## Work instructions
Nothing but the lines from the one with "Image resolution: width=225" through the final line of the entries below should be written out, each exactly as given.

## Pixel coordinate grounding data
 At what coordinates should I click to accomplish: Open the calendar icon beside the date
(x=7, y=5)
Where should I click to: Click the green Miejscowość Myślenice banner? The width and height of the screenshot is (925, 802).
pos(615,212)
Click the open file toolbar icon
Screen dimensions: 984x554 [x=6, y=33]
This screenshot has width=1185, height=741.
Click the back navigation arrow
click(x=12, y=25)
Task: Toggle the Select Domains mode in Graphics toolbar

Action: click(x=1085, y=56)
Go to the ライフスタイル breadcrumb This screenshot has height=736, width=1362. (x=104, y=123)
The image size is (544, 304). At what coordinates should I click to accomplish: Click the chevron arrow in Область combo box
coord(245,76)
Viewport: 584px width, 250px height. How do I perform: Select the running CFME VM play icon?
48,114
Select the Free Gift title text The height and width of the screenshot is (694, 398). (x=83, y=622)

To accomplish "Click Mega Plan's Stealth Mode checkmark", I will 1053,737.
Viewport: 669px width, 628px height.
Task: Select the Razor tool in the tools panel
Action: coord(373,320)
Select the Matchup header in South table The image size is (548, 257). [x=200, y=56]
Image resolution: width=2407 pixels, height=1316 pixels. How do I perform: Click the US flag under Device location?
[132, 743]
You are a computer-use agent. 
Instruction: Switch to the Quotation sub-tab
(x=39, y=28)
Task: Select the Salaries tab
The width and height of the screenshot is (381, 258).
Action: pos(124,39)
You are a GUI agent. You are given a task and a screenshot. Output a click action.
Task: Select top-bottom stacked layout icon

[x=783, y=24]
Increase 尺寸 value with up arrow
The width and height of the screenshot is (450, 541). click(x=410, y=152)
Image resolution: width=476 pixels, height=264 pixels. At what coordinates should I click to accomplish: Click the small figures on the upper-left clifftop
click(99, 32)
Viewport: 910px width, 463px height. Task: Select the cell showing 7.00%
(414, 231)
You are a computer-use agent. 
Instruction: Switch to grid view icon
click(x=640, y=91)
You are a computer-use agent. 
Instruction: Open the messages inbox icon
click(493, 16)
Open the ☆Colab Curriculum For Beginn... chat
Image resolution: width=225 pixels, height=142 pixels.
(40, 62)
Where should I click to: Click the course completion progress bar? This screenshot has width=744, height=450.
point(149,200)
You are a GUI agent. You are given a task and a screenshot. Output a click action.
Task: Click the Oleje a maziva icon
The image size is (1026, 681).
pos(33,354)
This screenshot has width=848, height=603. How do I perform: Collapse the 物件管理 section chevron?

## Your solution
Image resolution: width=225 pixels, height=142 pixels.
(40, 62)
Where should I click to: Click the course completion progress bar? This screenshot has width=744, height=450.
point(149,200)
You are a GUI agent. You are given a task and a screenshot. Output a click action.
Task: Click the Oleje a maziva icon
The image size is (1026, 681).
pos(33,354)
This screenshot has width=848, height=603. How do I perform: Collapse the 物件管理 section chevron?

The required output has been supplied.